Life sentences were their original request to the court last November, and the Italian media in November and early December largely anticipated at least 30 years. The 26 years for Knox and 25 for Sollecito came to many as a surprise.

First legal advice from the Italian lawyers on our team is that at minimum this could firm up the existing sentences, and at maximum Knox and Sollecito actually could be looking at life behind bars - such upward revisions do happen. 

Remember that the Italian public are way better informed on the cruel depravity of the crime than the British or American publics.

And that Knox’s cold smug antics on the stand, during which she spoke flippantly and callously of Meredith’s passing, seemed to leave few in Italy feeling any real sympathy.

Grounds for the appeal are twofold: (1) That the judges’ arguments for the granting of extenuating circumstances was a stretch (such as the conclusion that the duvet placed over Meredith was a sign of remorse), and (2) That the judges’ dismissing of aggravating circumstances was in effect a shortfall (such as the possibility that Meredith could have been saved if they had not removed her phones, locked the door, and walked off).

The posters here and on PMF may be the largest group in the English-speaking world so far to have actually read the judges’ sentencing report.

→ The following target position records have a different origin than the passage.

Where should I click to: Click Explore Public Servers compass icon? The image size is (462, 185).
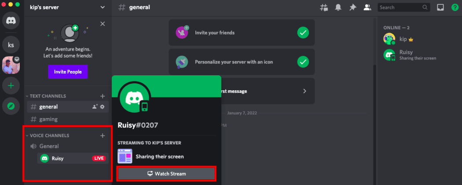tap(11, 106)
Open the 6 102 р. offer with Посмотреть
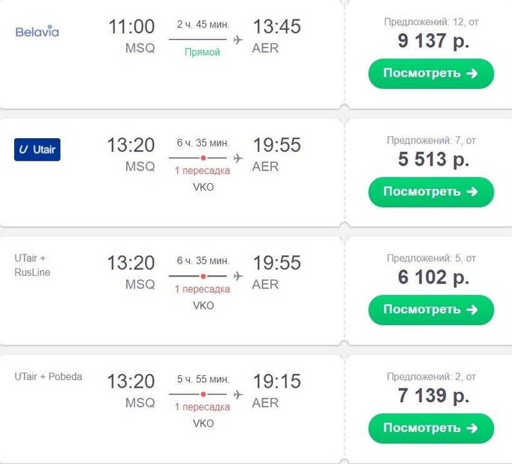 [x=431, y=310]
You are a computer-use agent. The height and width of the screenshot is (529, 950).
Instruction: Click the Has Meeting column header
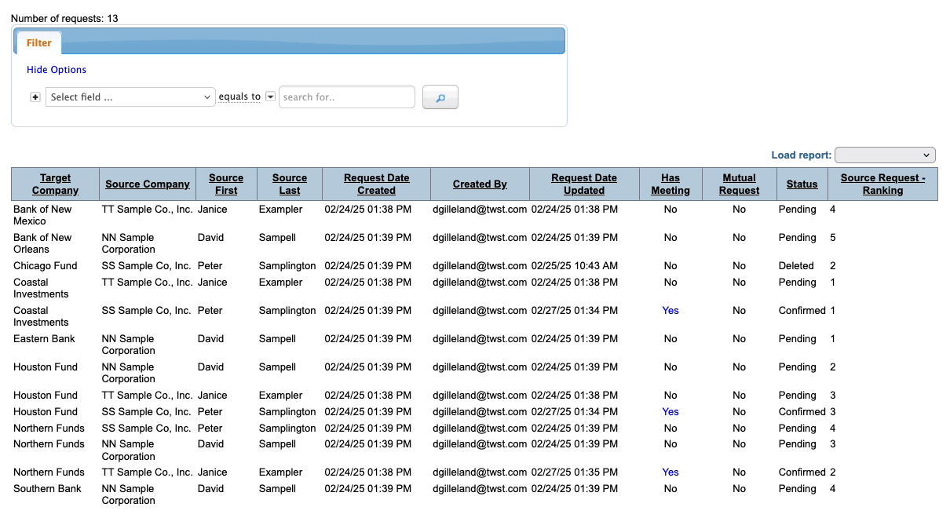point(670,184)
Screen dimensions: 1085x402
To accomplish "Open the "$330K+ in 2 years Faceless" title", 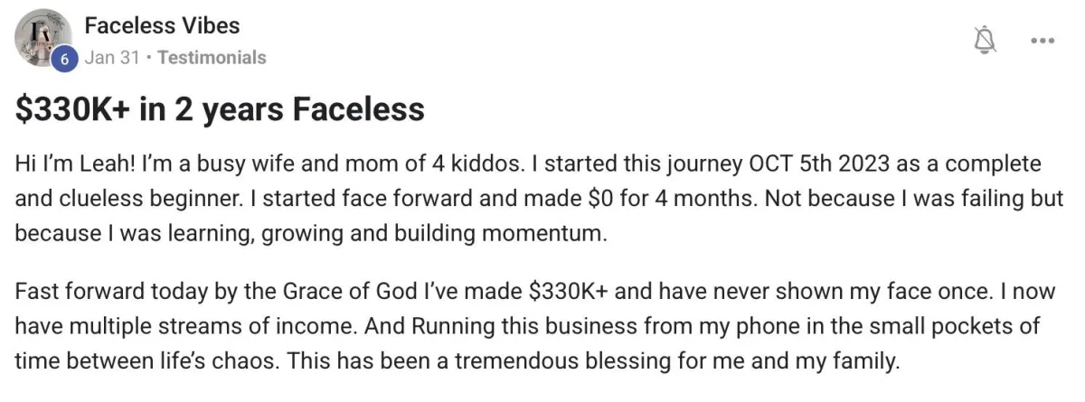I will pyautogui.click(x=220, y=109).
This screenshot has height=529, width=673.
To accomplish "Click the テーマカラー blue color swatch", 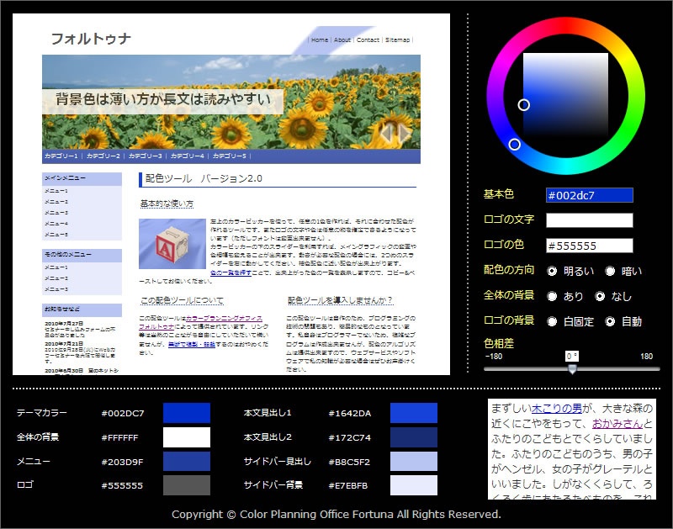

Typically we are finding the description of the evidence to be extremely detailed and quite remorseless. There is very, very little room for argument about it, and the defense teams in the appeals will have an even tougher time laying a paw on it than they did in the course of the trial.  We are highly impressed by this - this case NEEDED this to put an end to the endless myth-mongering, and to give Meredith’s family and friends hope of some respite.

But the motives assumed in the sentencing report, the judges’ timeline (which differs from both Micheli’s and Mignini’s), and the instigating role given to Rudy Guede, were interpretations the sentencing judges made which the appeals judges may not buy into.

The defense teams will not be resting any easier in light of this. The pressures may be mounting for the lawyers and defendants to finally split three ways - we will have a major post next week on their three-way herding of one another over the past two-plus years.

And perhaps enough pressure on each of the defendants to show real remorse and finally tell their version of all.